Still trust the other end? I don't.
Do you trust your exit node or proxy? Defcon had a recent talk on setting up proxy servers as a very quick way to find people who have something to hide. Now you have their IP address and their destination.
It's not just about exit nodes anymore. The NSA can, and regularly does, de-anonymize users within the Tor network, with or without compromised or 'baddie-controlled' exit nodes.
Tor works only as long as exit nodes are not in the bad guy's control.
Correction: Tor only works (in its current implementation) when there isn't a single bad node in the entire network. IOW, not going to happen.
Let's also keep in mind that 60+% of the funding for Tor, comes directly from the Department of Defense (DoD).
Concerned yet? You should be.
But Trsst relies on a protocol (SSL) that we know is now suspect, and likely broken in most cases (weak keys, compromised CAs).
So what now?
Then they can make a public and private key for whatever.com. Then they use their fake Intermediate CA Inc.certificate to sign that. Unless you the person visiting whatever.com specifically have an original copy of the real whatever.com certificate public key, and you look at the public key of the certificate every time you visit the website, you'll never notice that the NSA has replaced the real certificate with theirs. As long as they're using the correct Verisign private key, your browser will not detect any problems.
This is precisely why you should be checking site fingerprints and using browser add-ons like Certificate Patrol, in combination with a secure browser (eg: TorBrowser).
If you blindly stumble around the Internet accepting certs, not checking source and destination, you deserve what you get. If you verify the authenticity of your connections, and deny/block/forbid those that don't match, you'll be much closer to the secure environment we're all striving for.

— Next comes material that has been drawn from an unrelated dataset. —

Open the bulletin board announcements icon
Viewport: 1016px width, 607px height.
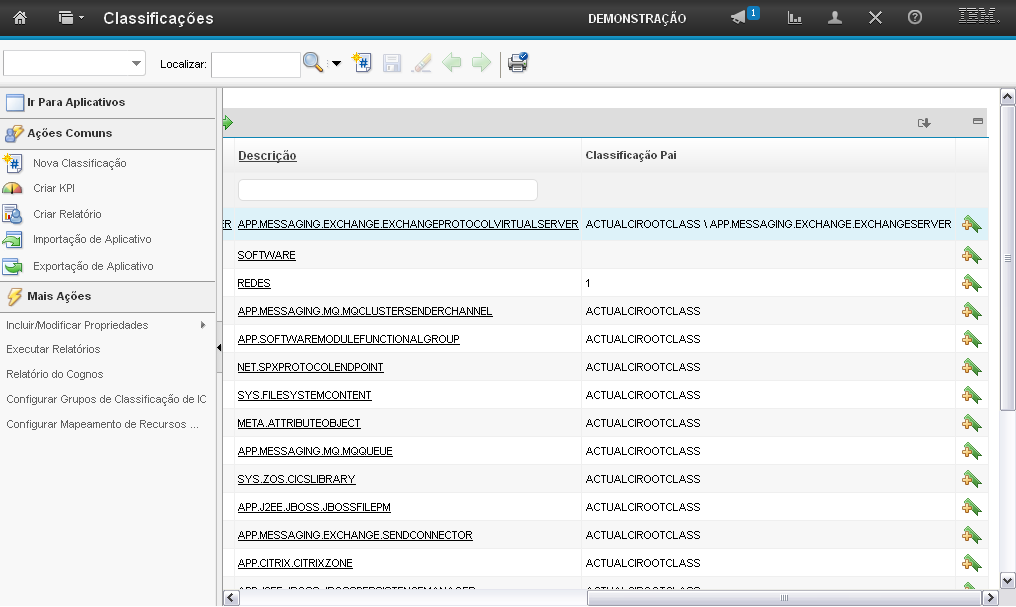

The important bit, the one that has value to *me*, is that it can hide my identity. It can hide the identity of people who are afraid of oppression, it can hide the identity of whistle blowers, it can hide the identity of people asking for help.
Actually, no, it can't. You're thinking of i2p, not Tor.
If you're confused, you need to read up on the major flaws and vulnerabilities in Tor that allow the NSA or enough controlling entities to de-anonymize anyone using Tor. In fact, the more Tor exit nodes, the easier it is.
The tremendous spike in users using Tor could be both in reaction to the NSA news, or proactive from the NSA ramping up their use of Tor to more-rapidly de-anonymize the traffic coming across those exit nodes.
They don't need to crack the traffic, if they de-anonymize the clients in and out of Tor, it's cleartext on both ends. With SSL and VPNs now being as wide open as cleartext and easily broken, it's a moot point.
http://blog.erratasec.com/2013/08/anonymity-smackdown-nsa-vs-tor.html
And direct yourself and others to Project Meshnet:
Sorry, but it's now too easy to de-anonymize traffic within and around Tor. The more Tor nodes there are, the -easier- it becomes.